27-03-2012 23:12:09 UTC

weak for - I think this is a legitimate issue, but I disagree with this fix

Clucky: he/him

27-03-2012 23:22:18 UTC

No one is saying the ruleset doesn’t matter. I’m just saying that a mistake was made, everyone assumed a certain outcome, and its silly to go back on that outcome. Its like like there was a loophole someone cleverly abused. Whats done is done. If anyone had been expecting them to be unpowered because of this, I could understand the point. But everyone thought they were powered so why are we resetting everything another cycle?

ais523:

28-03-2012 00:06:23 UTC

Theory: the best way to play BlogNomic (or B), from the point of view of winning, is to jam the gamestate some time early in the dynasty, then if it’s going badly, point out that nothing has happened for weeks.

(This sort of thing is why playing BlogNomic to win tends to be no fun for anyone else.)

Josh: Observer he/they

28-03-2012 09:57:14 UTC

@ais - depends on your definition of “best”, really. Easiest, certainly. Quickest or most fun, not so clearly. But obviously you can’t be too transparent.

Jamming the ruleset can be fun, though, of course. Of the five dynasties I’ve won, one was a straightforward numberbash using the rules as written, two were scams based on interpretations of rules (one much more valid than the other), and two were as the beneficiary of a consortium who locked down the game to select a winner. I think what you’re talking about is psychologically killing activity by getting rules passed that are impossible to work with, and yes, that would be slightly bullshit. That said, my attempt at victory in the last round was based on that premise and failed due to some arbitrary notion of fairness, so it’s not sovereign.

@Clucky - Because our interpretation of the rules clearly turned out to be wrong. The game isn’t a mass delusion and we can’t overturn ruleset ambiguities by wishing them away.

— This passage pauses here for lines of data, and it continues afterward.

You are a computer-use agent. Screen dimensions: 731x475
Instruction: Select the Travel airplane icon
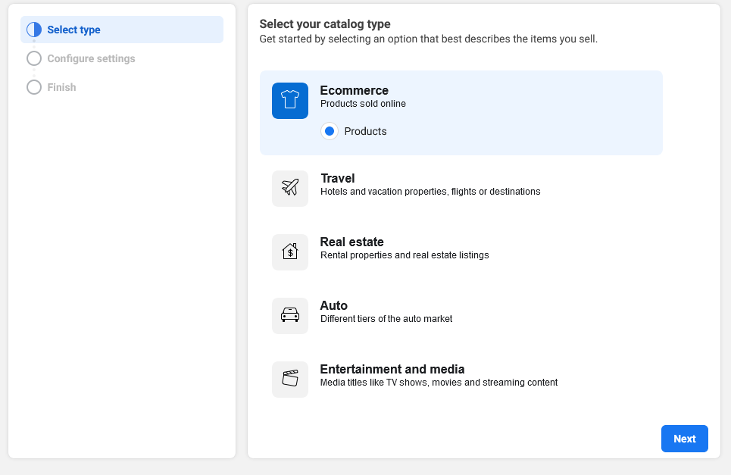(x=290, y=189)
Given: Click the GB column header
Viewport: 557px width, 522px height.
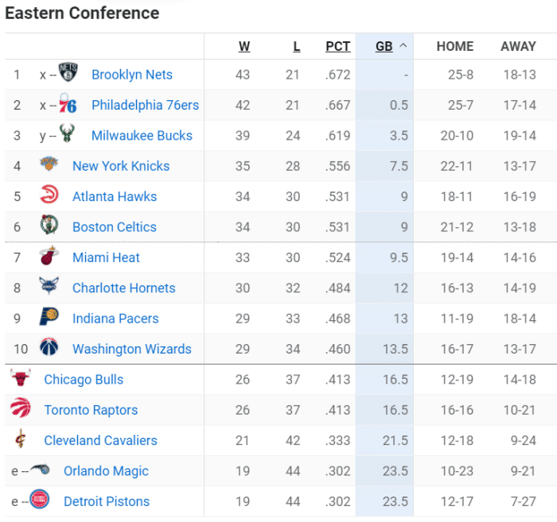Looking at the screenshot, I should (384, 47).
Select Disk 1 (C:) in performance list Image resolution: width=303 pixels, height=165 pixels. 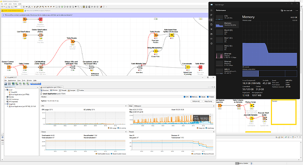(227, 40)
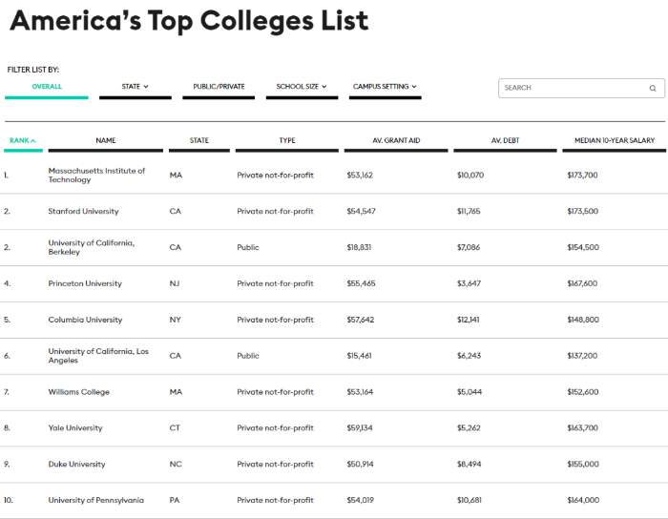Select the Overall filter tab

47,87
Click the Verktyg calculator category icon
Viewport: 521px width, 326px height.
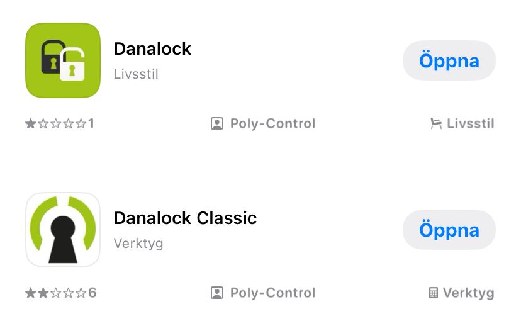pyautogui.click(x=433, y=293)
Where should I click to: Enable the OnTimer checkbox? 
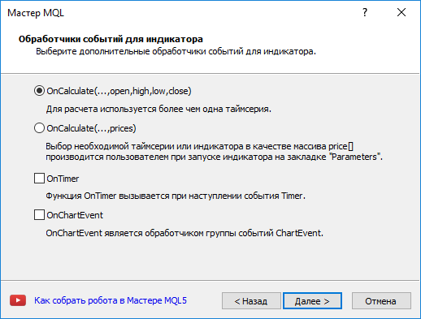click(x=39, y=179)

As an aside, this is all based on the premise that failing this CfJ constitutes a collective acceptance that Koen’s issue goes away. It doesn’t; a failed CfJ has no effect on the gamestate whatsoever. Failing it on the basis that you don’t like Koen’s solution, in fact, means that there isn’t even implicit grounds to argue that there is consensus on the issue, as the reason it will have been voted down is unrelated to the merit of the actual case. In other words, voting this CfJ down will not resolve the problem and leaves the game vulnerable to it reasserting itself at a later date if someone else finds it convenient to do so.

southpointingchariot:

28-03-2012 15:53:35 UTC

There is also some ambiguity now - does “one Credit to every Player for every Institution which they Directed at least one Credit to” mean in total or just Cycle 1?

Soviet Brendon:

28-03-2012 19:42:54 UTC

against  COV

ChronosPhaenon:

28-03-2012 20:18:10 UTC

imperial Please notice I’ve gone idle and my vote no longer counts.